Is retinaldehyde better than retinol? Retinol and retinal are both convertible forms of Vitamin A, and while retinol has been a huge hit in the beauty industry due to its powerful rep as an anti-aging ingredient in moisturizers, retinaldehyde is now said to do the same, only better. Retinaldehyde has been clinically proven to work up to 11 times faster than retinol.
Does retinol lighten skin? One of the best-known uses of retinol is for battling hyperpigmentation. Retinol is wonderful for evening out your skin tone and lightening up dark spots.
Is retinol safe while nursing? Topical retinoids such as Retin-A (tretinoin), tazarotene, and adapalene should not be used while pregnant or breastfeeding. Non-prescription retinoids such as retinol should be avoided as well. As for other topical acne medications, benzoyl peroxide is a safe way to kill bacteria on the skin while breastfeeding.
Retinol cream products have become more and more popular as individuals seek out ways to combat aging and age-related skin effects. In addition, it is thought that these creams may have protective properties to reduce future skin damage.
Retinol creams have a variety of benefits such as improving skin texture and roughness. Numerous studies have shown these results. It’s also thought that in addition to improve skin texture, these creams may also increase the thickness of the skin. This may prevent future damage from occurring.
Retinol cream may alleviate photodamage from the sun to a certain extent. It may also prevent future risk of photodamage. Factors, such as skin wrinkles, elasticity, pigmentation, and firmness, all showed improvements in different studies.
Retinol may further decrease hyperpigmentation in the skin frequently caused by photodamage. It may also aid in reducing symptoms caused by certain pigmentation disorders. It’s best to discuss your options in regards to disorders or conditions with your doctor or dermatologist prior to use.

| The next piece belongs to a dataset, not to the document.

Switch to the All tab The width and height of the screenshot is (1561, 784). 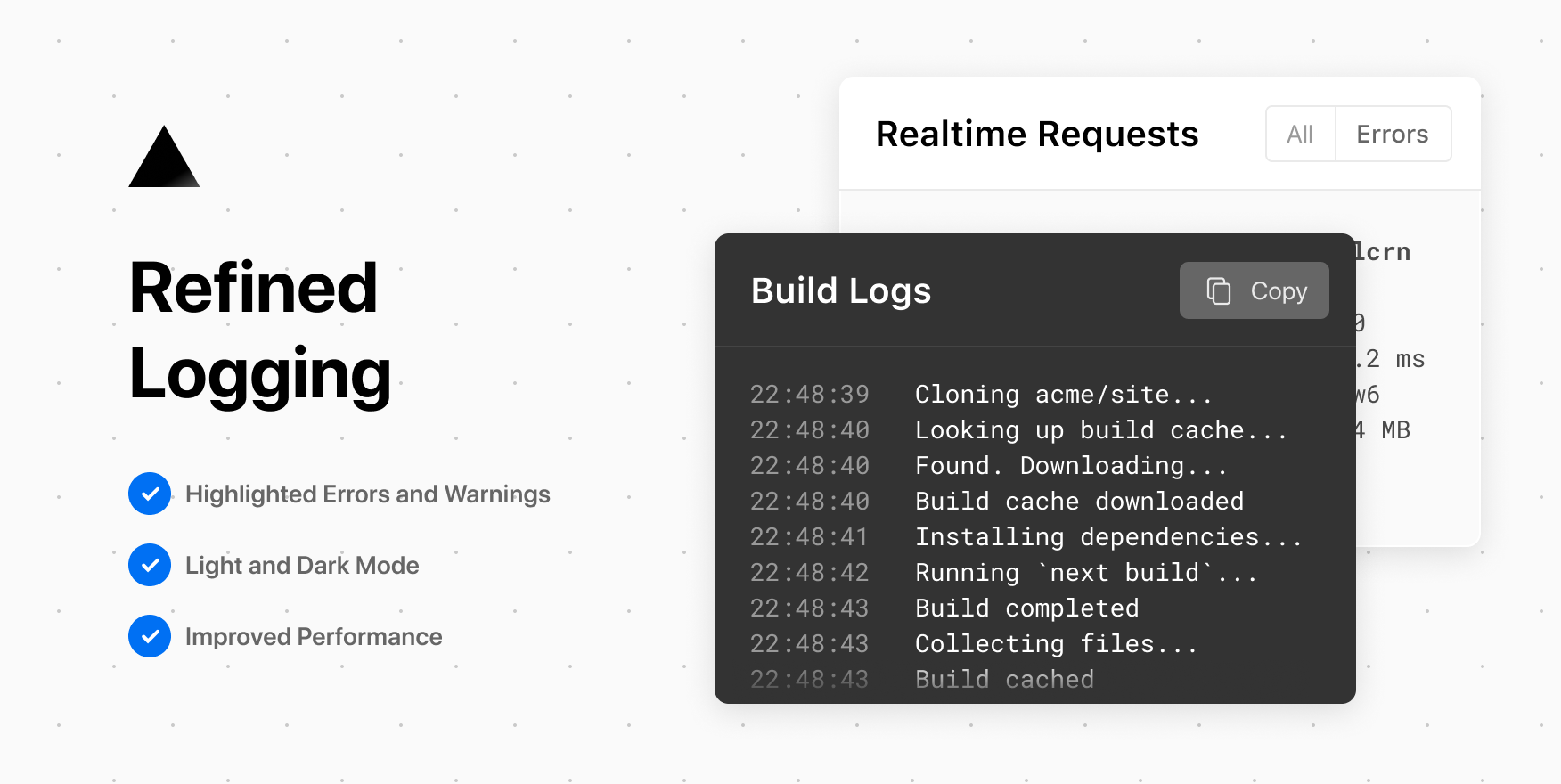1300,135
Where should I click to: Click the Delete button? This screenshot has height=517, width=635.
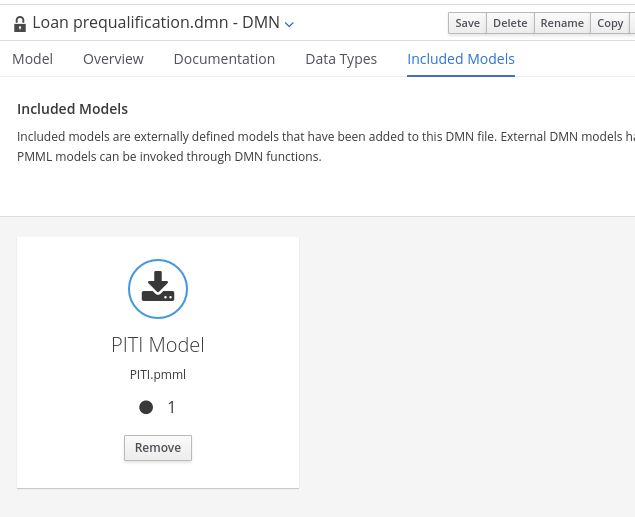pyautogui.click(x=510, y=23)
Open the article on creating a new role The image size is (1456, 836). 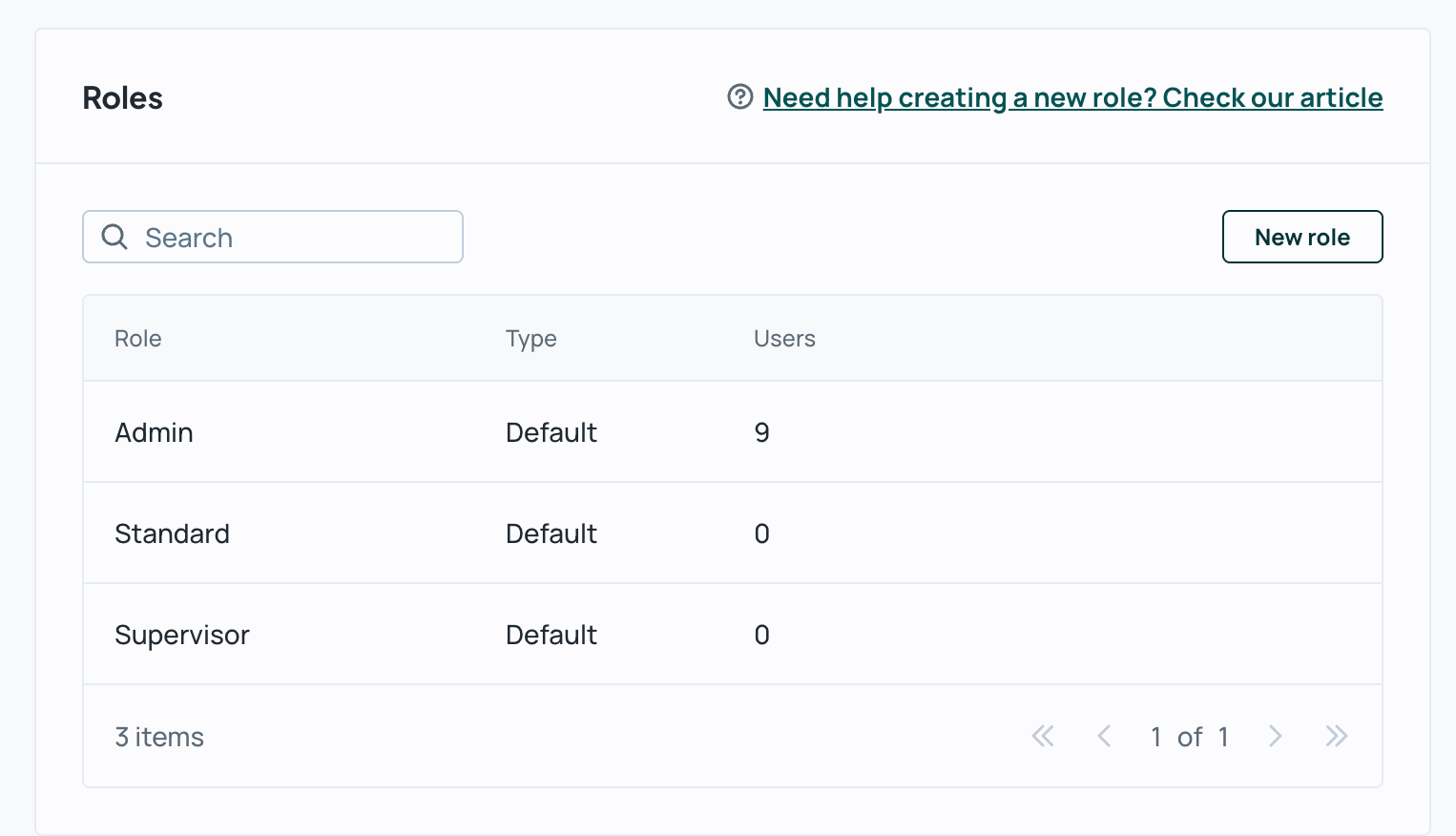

It’s also been suggested that retinol creams may help improve skin moisturization and hydration. Yet, this needs to be further studied and solidified. Problems with this include the high degree of side effects involving skin dryness and scaling.
Retinol-containing creams are highly popular for improving wrinkles and fine lines. Fortunately, many studies support these claims. Although it does seem that the effects taper off over time with use. However, they may also have protective effects preventing future wrinkles or fine lines or damage.
In fact, retinol may even prevent skin cancer. Yet, these studies were done using oral supplementation with no evidence found for retinol cream application. Further studies in this area may also help understand this mechanism better and solidify these beneficial claims.
Retinol cream products are useful in reducing anti-aging and sun damaging effects. It’s no surprise as to why they are a highly purchased product in today’s society. Side effects that may occur include dryness, scaling, irritation, redness, an increase in disease severity or symptoms, and possibly allergic reactions.
Before the use of any new skin product, apply a small amount to your forearm or wrist before continuing the application on other parts of the body. It may also be beneficial to check with your doctor or dermatologist before introducing a new skin care product into your regular routine.